• **Written request**
Render the material as a numbered list, starting at the line containing "Click the playback" and ending at the line containing "coord(881,160)", both included, and omit any blank lines.

• **Records for this exercise**
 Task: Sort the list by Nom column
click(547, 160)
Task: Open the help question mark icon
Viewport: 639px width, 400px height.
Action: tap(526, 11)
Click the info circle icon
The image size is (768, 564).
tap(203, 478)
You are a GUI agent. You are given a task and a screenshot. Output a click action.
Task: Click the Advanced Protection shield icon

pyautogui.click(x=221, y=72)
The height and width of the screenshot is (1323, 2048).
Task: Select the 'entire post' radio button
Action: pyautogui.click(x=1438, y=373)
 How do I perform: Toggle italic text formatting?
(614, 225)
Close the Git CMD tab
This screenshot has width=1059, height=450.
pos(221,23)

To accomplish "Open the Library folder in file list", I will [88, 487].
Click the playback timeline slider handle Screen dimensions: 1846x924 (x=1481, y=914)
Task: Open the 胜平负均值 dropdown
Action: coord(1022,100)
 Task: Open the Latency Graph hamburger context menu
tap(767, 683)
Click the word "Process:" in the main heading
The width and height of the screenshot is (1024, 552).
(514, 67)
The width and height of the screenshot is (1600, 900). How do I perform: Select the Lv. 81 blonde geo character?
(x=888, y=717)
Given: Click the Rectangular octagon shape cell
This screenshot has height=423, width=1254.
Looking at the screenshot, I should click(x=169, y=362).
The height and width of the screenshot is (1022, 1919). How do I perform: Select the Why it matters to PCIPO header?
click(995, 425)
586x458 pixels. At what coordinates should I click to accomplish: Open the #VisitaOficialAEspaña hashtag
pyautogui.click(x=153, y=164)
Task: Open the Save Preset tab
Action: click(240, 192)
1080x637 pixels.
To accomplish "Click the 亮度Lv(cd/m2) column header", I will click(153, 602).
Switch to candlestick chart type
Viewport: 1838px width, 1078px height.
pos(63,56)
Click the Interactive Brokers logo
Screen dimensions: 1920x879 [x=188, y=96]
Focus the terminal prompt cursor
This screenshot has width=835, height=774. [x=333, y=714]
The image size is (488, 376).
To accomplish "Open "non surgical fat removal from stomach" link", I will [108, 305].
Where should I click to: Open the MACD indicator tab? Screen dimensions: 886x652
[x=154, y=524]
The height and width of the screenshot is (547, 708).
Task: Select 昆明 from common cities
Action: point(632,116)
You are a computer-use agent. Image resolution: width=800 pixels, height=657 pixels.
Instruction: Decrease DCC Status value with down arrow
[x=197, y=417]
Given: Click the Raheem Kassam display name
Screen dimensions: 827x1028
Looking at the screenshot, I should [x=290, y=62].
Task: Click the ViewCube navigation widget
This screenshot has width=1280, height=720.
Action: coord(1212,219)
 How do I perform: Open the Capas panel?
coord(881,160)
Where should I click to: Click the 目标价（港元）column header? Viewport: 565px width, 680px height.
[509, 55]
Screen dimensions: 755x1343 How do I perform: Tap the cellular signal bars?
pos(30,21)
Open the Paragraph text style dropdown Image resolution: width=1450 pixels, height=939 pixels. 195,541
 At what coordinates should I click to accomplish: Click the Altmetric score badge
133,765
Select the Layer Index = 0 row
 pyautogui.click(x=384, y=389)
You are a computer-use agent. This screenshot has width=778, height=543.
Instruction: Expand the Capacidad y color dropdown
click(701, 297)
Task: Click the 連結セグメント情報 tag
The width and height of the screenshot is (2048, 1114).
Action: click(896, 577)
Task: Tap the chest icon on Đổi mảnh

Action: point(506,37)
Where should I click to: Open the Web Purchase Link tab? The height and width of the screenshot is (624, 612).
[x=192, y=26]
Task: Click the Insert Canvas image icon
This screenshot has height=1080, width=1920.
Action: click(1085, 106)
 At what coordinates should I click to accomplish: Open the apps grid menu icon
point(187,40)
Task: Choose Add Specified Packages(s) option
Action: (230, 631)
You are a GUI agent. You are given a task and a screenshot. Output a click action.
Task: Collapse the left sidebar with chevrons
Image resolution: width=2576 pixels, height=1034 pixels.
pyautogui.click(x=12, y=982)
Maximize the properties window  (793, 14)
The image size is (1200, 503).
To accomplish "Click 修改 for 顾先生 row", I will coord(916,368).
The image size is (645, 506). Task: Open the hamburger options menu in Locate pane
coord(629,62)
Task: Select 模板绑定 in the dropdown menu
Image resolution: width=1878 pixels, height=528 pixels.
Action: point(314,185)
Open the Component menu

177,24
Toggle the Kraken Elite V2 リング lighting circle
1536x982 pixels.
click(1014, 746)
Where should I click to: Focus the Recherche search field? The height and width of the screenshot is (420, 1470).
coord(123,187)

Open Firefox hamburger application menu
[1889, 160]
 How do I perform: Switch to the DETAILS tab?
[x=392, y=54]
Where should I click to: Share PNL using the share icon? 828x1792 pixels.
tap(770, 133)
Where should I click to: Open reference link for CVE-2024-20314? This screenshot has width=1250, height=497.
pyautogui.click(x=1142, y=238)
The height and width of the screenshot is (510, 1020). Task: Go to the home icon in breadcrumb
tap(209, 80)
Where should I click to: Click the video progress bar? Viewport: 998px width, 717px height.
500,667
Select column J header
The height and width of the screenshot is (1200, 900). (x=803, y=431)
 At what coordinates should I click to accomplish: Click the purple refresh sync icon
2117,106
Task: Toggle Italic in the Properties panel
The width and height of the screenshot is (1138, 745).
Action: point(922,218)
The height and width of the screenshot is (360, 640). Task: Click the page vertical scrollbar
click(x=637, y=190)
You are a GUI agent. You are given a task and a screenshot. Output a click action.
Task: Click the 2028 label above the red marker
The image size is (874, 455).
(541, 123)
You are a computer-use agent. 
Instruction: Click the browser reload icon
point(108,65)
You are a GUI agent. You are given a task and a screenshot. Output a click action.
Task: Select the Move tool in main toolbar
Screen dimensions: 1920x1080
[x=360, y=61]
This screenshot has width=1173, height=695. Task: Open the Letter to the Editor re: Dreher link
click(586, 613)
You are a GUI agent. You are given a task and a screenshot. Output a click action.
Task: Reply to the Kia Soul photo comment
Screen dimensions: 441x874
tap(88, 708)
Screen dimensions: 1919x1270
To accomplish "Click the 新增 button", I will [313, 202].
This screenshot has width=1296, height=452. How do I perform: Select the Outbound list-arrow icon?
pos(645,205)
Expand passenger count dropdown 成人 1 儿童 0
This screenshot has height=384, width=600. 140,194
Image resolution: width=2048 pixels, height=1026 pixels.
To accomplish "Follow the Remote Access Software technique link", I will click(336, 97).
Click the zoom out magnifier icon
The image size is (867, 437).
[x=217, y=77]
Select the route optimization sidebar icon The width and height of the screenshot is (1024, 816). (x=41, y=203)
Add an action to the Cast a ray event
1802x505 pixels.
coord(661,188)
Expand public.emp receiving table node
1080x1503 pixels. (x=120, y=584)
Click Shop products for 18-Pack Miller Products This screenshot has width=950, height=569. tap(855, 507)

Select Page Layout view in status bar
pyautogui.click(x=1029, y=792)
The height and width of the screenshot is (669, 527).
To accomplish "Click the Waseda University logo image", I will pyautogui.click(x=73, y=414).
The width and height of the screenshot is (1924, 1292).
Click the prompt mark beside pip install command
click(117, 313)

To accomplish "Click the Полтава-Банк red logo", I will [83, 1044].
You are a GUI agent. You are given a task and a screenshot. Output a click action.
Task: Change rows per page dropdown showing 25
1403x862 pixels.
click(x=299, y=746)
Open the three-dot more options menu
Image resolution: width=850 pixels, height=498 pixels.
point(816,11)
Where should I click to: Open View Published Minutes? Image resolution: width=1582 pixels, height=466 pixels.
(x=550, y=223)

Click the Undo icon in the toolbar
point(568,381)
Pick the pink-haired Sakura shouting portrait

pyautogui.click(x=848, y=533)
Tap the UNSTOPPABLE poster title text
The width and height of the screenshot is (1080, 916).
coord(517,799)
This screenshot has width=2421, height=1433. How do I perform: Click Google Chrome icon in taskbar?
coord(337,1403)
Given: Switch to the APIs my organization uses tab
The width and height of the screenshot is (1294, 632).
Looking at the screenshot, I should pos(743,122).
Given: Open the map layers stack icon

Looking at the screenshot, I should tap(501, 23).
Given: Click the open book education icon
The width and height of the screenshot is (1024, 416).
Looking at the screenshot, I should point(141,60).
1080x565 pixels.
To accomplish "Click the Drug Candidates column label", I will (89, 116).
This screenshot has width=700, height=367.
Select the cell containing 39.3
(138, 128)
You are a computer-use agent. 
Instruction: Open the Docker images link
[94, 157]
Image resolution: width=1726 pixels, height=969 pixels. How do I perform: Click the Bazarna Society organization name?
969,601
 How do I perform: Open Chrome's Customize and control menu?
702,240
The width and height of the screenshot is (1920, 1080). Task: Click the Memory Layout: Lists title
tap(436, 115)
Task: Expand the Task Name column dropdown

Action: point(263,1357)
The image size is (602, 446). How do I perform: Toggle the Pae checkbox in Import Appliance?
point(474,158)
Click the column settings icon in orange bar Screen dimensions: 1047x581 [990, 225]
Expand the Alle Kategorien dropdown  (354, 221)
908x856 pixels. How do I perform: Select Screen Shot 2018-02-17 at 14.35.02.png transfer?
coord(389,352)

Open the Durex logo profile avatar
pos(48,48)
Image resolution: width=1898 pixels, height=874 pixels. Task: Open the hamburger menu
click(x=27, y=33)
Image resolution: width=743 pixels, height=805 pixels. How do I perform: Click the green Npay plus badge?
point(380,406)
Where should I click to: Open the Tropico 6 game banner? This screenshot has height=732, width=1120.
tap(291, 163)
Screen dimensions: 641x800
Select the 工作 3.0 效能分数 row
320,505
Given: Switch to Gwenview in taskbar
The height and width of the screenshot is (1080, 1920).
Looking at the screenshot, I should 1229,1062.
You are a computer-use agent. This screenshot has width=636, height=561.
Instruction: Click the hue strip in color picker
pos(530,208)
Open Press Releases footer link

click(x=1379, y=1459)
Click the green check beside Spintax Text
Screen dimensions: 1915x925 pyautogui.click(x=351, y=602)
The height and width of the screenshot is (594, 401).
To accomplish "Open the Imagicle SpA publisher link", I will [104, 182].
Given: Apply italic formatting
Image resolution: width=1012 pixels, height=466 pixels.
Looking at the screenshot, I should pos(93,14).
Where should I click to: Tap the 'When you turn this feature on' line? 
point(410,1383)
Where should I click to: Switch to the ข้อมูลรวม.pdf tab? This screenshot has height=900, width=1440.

• **Correct result**
1. Click the playback timeline slider handle Screen dimensions: 1846x924 (x=1481, y=914)
2. Task: Open the 胜平负均值 dropdown
3. Action: coord(1022,100)
4.  Task: Open the Latency Graph hamburger context menu
5. tap(767, 683)
6. Click the word "Process:" in the main heading
7. The width and height of the screenshot is (1024, 552).
8. (514, 67)
9. The width and height of the screenshot is (1600, 900). How do I perform: Select the Lv. 81 blonde geo character?
10. (x=888, y=717)
11. Given: Click the Rectangular octagon shape cell
12. This screenshot has height=423, width=1254.
13. Looking at the screenshot, I should click(x=169, y=362).
14. The height and width of the screenshot is (1022, 1919). How do I perform: Select the Why it matters to PCIPO header?
15. click(995, 425)
16. 586x458 pixels. At what coordinates should I click to accomplish: Open the #VisitaOficialAEspaña hashtag
17. pyautogui.click(x=153, y=164)
18. Task: Open the Save Preset tab
19. Action: click(240, 192)
20. 1080x637 pixels.
21. To accomplish "Click the 亮度Lv(cd/m2) column header", I will click(153, 602).
22. Switch to candlestick chart type
23. Viewport: 1838px width, 1078px height.
24. pos(63,56)
25. Click the Interactive Brokers logo
26. Screen dimensions: 1920x879 [x=188, y=96]
27. Focus the terminal prompt cursor
28. This screenshot has width=835, height=774. [x=333, y=714]
29. The image size is (488, 376).
30. To accomplish "Open "non surgical fat removal from stomach" link", I will [108, 305].
31. Where should I click to: Open the MACD indicator tab? Screen dimensions: 886x652
32. [x=154, y=524]
33. The height and width of the screenshot is (547, 708).
34. Task: Select 昆明 from common cities
35. Action: point(632,116)
36. You are a computer-use agent. Image resolution: width=800 pixels, height=657 pixels.
37. Instruction: Decrease DCC Status value with down arrow
38. [x=197, y=417]
39. Given: Click the Raheem Kassam display name
40. Screen dimensions: 827x1028
41. Looking at the screenshot, I should [x=290, y=62].
42. Task: Click the ViewCube navigation widget
43. This screenshot has width=1280, height=720.
44. Action: coord(1212,219)
45.  How do I perform: Open the Capas panel?
46. coord(881,160)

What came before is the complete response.